Барышня Нюта болтала голыми кривыми ножонками и захлебывалась от удовольствия, пуская слюни прямо на руку своей бородатой няньки.
— А мне стоит только взять эту барышню на руки, так она зальется таким отчаянным ревом, точно ее режут, — объяснял с улыбкой Рубцов. — Разбойник будет девка.
Явившаяся из кухни Соломонида Потаповна вся заалелась, когда увидела ребенка на руках у Блескина.
— Дайте мне ее сюда… — бормотала она, стараясь отнять ребенка, которого Блескин поднял к самому потолку. — Анка, Анка, подь ко мне!..
Всем сделалось как-то вдруг весело, и в этом хорошем настроении сели за обед. Обедали на Мочге рано, потому что вставать приходилось часов в пять утра. Когда мы уже кончали есть, в открытом окне показалась голова старика Потапа и сейчас же скрылась. Это вызвало общий смех.
— Эй, Потап, чего ты прячешься? — позвал его Рубцов. — Садись с нами обедать.
Голова Потапа опять показалась в окне; его лицо улыбалось нерешительно-заискивающей улыбкой.
— Спасибо, Михал Павлыч… — пробормотал старик, переминаясь с ноги на ногу. — Я уж тово, пообедал. На минутку завернул… Сейчас побегу на прииск, а то старуха загрызет. Михал Павлыч, родимый мой, всю поясницу у меня разломило…
— Тятенька, как тебе не совестно? — оговорила отца Соломонида Потаповна и сердито нахмурилась. — Вот ужо я скажу мамыньке, как ты водку здесь клянчишь…
— Ну, поди, поди к матери-то!.. — поддразнивал Потап. — Она те покажет…
— Так тебе лекарство нужно? — спрашивал Рубцов, наливая походный серебряный стаканчик.

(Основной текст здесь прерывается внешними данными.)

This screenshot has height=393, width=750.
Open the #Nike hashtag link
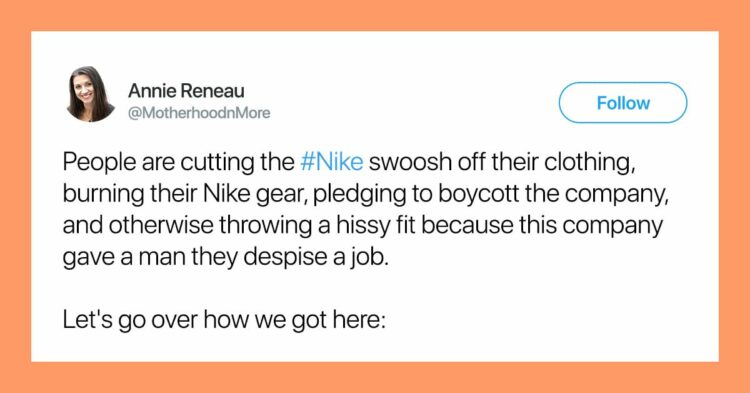point(331,162)
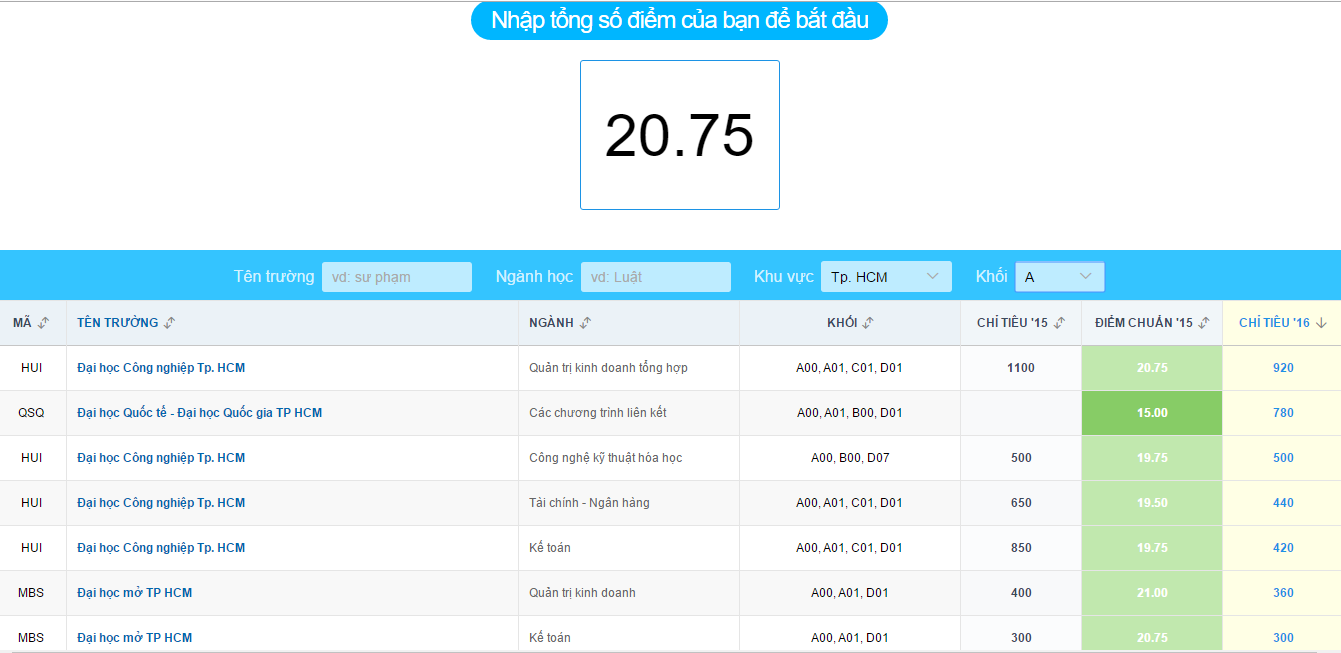Click the score input showing 20.75
This screenshot has height=653, width=1341.
tap(679, 134)
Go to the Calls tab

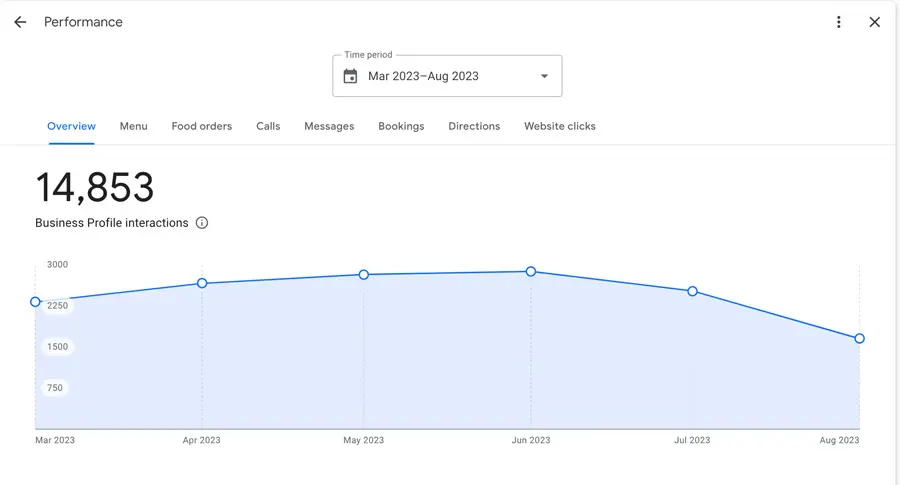coord(268,126)
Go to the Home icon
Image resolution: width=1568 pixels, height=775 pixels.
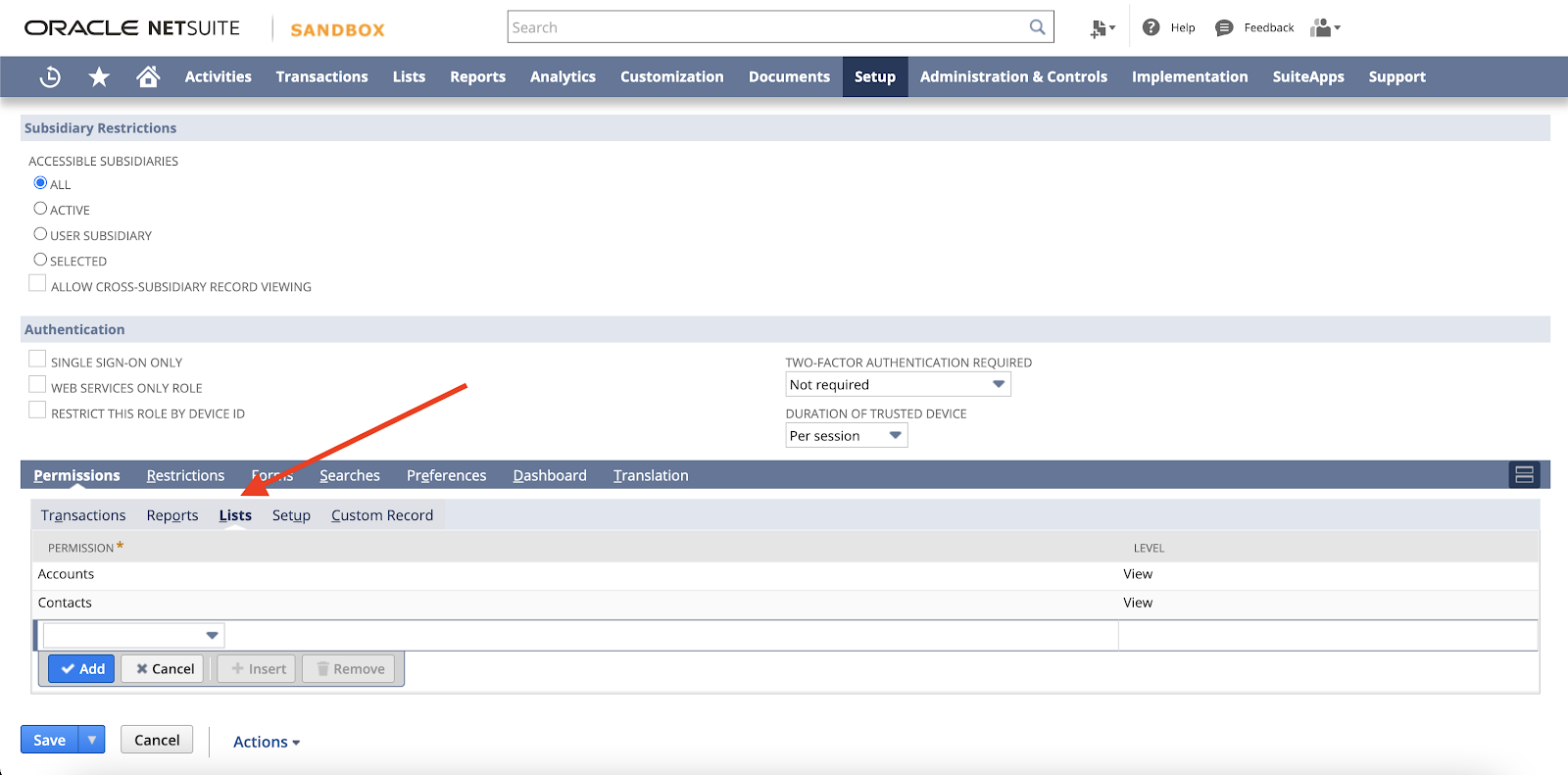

— Михал Павлыч, родимый мюй… то есть так ухватило, так ухватило!..
— Зачем это вы, Михал Павлыч, напрасно старика балуете? — ворчала Соломонида Потаповна. — Разве это порядок…
Голова Потапа исчезла, но еще раз появилась в окне и проговорила:
— Михал Павлыч, родимый мой… ради ты истинного Христа николды не слушай этих самых баб!
— Ступай, ступай, нечего тебе тут делать… — ворчала на отца Соломонида Потаповна.
— Солонька… кто я тебе, а?.. Значит, тебе родной отец в том роде, как березовый пень… ладно!.. Погоди…
Блескин улыбался, а Рубцов выпил еще лишнюю рюмку водки.
Мне показалось, что между друзьями пробежала черная кошка и что прежняя товарищеская непринужденность исчезла навсегда, хотя они сами не желали убедиться в этом. Притом являлась мысль, что Рубцов точно ревнует Блескина — выходило как-то так, что Блескин стоял ближе к Соломюниде Потаповне, лучше ее понимал и умел заставить ее сделать по-своему. Между ними установилась та тонкость понимания, которая обходится без слов, и это мучило Рубцова, как мучила его и авторитетность Блескина.